The difference between these two methods is that the LRFD method takes into account the individual influence of the specific load (i.e., probabilistic nature of the loads) and matches it to the strength of the material. Therefore, this method is more advanced and more accurately represents the structural behavior under the loads compared to the ASD method. In the ASD methodology, only safety factors differ, as this method employs different safety factors that define (reduce) allowable stress values. That is why the LRFD method is used in most new standards and revised older ones, mainly based on the conservative ASD method. LRFD is commonly used for more complex structures, such as high-rise buildings, bridges, dams, and complex mechanisms, such as lifting appliances.

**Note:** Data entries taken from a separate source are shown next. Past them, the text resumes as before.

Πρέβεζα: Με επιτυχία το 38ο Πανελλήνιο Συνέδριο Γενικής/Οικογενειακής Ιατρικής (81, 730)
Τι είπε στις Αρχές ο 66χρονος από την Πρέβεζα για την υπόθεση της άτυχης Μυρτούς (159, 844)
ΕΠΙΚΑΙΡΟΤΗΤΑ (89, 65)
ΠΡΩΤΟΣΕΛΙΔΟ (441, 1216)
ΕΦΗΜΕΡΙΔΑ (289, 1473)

Design Checks using LRFD and ASD Methodology in SDC Verifier

One of the key features of SDC Verifier is a built-in library of industry standards, design codes, rules and regulations for structural verification in accordance with them. Standards include load sets and design checks that go with the ASD or LRFD methodology. The table below lists some of the standards with corresponding methodology

Design Methods in SDC Verifier standards
Industry Standard Design Methodology
API RP 2A-WSD ASD approach
API RP 2A-LRFD LRFD approach
DNV OS-C201-WSD ASD approach
DNV OS-C101-LRFD LRFD approach
DNV RP-C201 ASD and LRFD approach
DVS 1612 ASD approach
ISO19902 LRFD approach
AISC ASD 1989 ASD approach
EN 13001 LRFD approach
AISC 360-10 ASD and LRFD approach
F.E.M. 1.001 ASD approach
DIN 15018 ASD approach
ABS Plate Buckling (2004 editions), ABS Plate Buckling (2014 editions) LRFD approach
ASME B31.8-2018 LRFD approach
ASME VIII (Div2, 2010) LRFD approach
AIJ-2017 ASD approach
DNV CN30 ASD approach
Eurocode 3 LRFD approach
AS 3990 ASD approach
Norsok N-004:2013 LRFD approach
AISC 360-22 Members LRFD approach
VDI 2230 LRFD approach

Within SDC Verifier, engineers can be confident that their models are built in accordance with industry practices and regulations. In addition, any standard can be converted to a custom for further modification to suit their needs. Using the formula editor, engineers can create standards from scratch following the ASD or LRFD philosophy.